ABOUT THIS EXERCISE:
Copy, from the listing, every line in which the string "Click" is present.

SUPPLIED DATA:
Start of Block
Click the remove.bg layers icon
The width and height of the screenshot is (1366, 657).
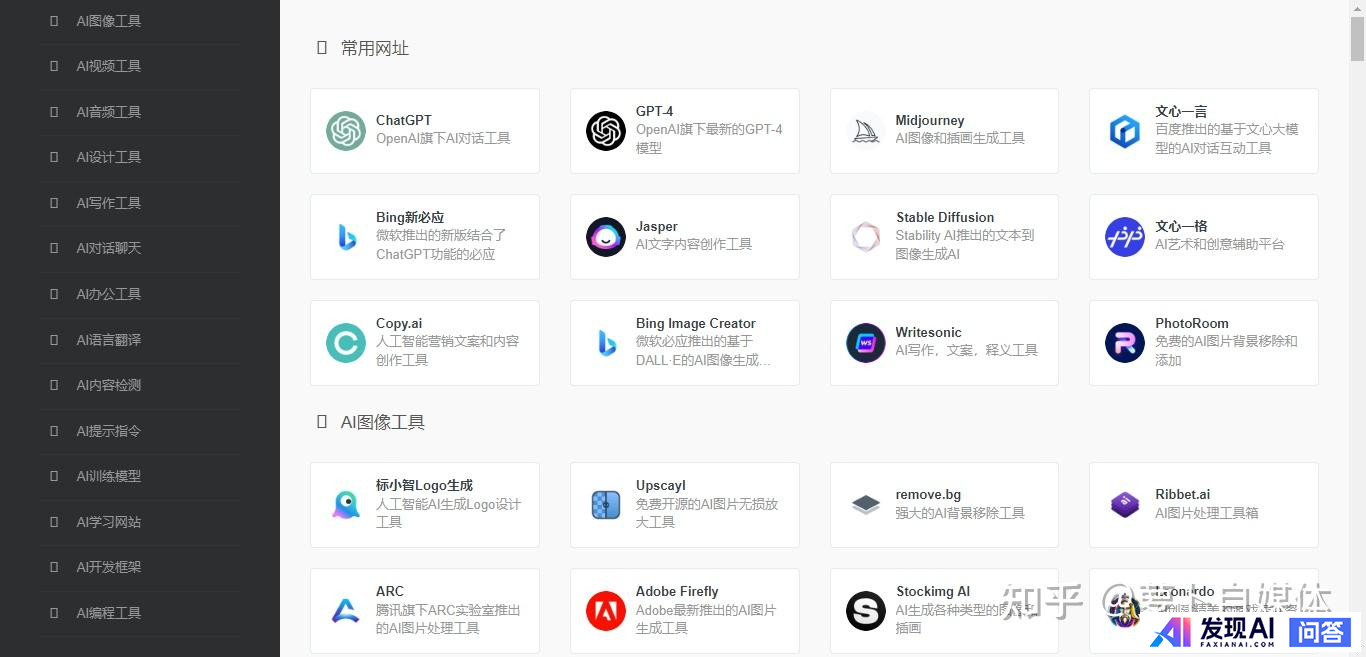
End of Block
Start of Block
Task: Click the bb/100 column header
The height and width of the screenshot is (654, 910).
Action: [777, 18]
End of Block
TASK ANSWER:
Click the remove.bg layers icon
Task: Click the bb/100 column header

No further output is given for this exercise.